The problem. Pick out each line of the data below that contains the word "action", and copy those lines.

[Records in a dataset]
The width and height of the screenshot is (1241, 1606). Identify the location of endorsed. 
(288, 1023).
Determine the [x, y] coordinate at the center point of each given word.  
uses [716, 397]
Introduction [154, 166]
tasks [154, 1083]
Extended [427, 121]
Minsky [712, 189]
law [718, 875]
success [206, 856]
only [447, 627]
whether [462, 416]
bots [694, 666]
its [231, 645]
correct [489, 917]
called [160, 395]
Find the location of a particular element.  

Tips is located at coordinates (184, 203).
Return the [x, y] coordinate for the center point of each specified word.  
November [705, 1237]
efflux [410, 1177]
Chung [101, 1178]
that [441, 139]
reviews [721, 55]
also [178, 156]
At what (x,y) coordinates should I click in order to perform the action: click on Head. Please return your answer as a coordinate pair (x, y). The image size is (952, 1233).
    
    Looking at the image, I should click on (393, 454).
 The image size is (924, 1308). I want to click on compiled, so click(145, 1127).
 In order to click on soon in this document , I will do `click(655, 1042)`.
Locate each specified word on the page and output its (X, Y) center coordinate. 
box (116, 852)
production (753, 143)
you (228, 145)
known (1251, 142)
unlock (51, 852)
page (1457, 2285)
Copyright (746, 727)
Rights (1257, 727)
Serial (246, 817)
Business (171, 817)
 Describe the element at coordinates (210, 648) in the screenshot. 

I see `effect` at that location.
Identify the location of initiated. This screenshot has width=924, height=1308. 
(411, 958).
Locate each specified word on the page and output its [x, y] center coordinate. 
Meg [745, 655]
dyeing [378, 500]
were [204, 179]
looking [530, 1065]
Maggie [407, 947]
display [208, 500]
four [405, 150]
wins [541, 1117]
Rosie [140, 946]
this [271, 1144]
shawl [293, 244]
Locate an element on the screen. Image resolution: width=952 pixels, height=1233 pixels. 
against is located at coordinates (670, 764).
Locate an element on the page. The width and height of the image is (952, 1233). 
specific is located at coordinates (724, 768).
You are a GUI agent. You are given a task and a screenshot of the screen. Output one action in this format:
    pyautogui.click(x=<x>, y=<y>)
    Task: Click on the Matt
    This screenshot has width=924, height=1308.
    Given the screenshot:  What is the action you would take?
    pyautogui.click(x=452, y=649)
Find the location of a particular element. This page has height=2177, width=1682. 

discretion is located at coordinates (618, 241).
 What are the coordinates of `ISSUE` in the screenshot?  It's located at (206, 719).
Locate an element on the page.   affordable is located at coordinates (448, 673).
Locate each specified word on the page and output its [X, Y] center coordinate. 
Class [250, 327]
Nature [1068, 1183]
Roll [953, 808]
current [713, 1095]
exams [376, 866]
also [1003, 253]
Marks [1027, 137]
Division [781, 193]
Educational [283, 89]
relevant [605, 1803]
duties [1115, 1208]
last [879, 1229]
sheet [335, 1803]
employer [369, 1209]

Answer in full.
At what (x,y) coordinates should I click in order to perform the action: click on Head. Please return your answer as a coordinate pair (x, y). The image size is (952, 1233).
You are a GUI agent. You are given a task and a screenshot of the screen. Output one action in this format:
    Given the screenshot:  What is the action you would take?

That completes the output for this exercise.